Add realmente tenía razón, ella está satisfecha, pues no se había sentido así nunca en su vida.
Aunque si había algo raro.
A Gray le dolía un poco al caminar.
No era un dolor que fuese a matarla, pero si era algo molesto.
Con una caminata muy calmada, con todas las personas viendo a la hermosa chica sombría sonriendo feliz, Gray finalmente llegó al Departamento de Magecraft Moderno.
Miró el edificio y se preguntó qué le dirá a los demás por su ausencia.
Sin embargo, con el desmaterializado Toru a su lado, la respuesta a la pregunta no era tan importante.
Ella estaba bien con todo y eso es suficiente.
Nada más importa.
Gray se adentró en el edificio buscando el salón de clases, pero notó que todos la miraban de forma extraña.
Ella no entendía a qué se debían estas miradas.
Y Toru, que caminaba al lado de Gray en su modo invisible, también se preguntó qué estaba pasando.
Estando cerca del aula de clases, Gray se detuvo, pues se encontró con dos chicos rubios discutiendo.
Era una escena cotidiana que ya se había repetido muchas veces y Gray estaba acostumbrada a mirar esa escena.
Al verlos tan inmiscuidos en su discusión, Gray sonrió ya que se veía que estos chicos se llevan muy bien a pesar de que suelen pelear muy seguido.
“Oh.
¿Gray?
¡Gray!”, Flat fue el primero en notar la presencia de Gray.
Él corrió como un maníaco para acercarse a Gray.

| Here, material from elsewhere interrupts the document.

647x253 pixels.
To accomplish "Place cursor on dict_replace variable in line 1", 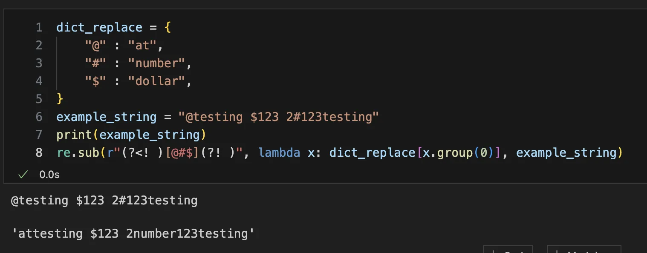I will point(99,28).
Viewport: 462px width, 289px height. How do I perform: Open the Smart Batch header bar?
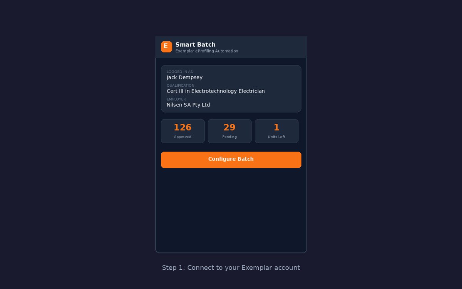(x=231, y=47)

Al detenerse, los pies de Flat derraparon en el suelo y levantó la mano para saludar.
“¡Buenos días!
Pensé que estarías ocupada en alguna misión secreta con nuestro carismático profesor y que por eso faltaste ayer” “Ah… Bueno, fue algo así, creo”, respondió Gray.
“¿Hm…?
¿Te pasó algo, Gray?
Siento que eres diferente, de alguna u otra manera” Cuando Flat dijo eso, Svin se acercó caminando a paso relajado.
Su expresión era un poco torcida debido a que sintió el horrible aroma de putrefacción que Toru genera.
Está vez, había algo más en ese aroma… ‘¿Gray…?’, notó que el aroma de Toru estaba muy mezclado con el aroma de Gray.
Es más, ahora Gray apestaba a muerte.
De inmediato levantó la mirada y observó detrás de Gray.
Él sabía que Toru estaba allí, mirándolo.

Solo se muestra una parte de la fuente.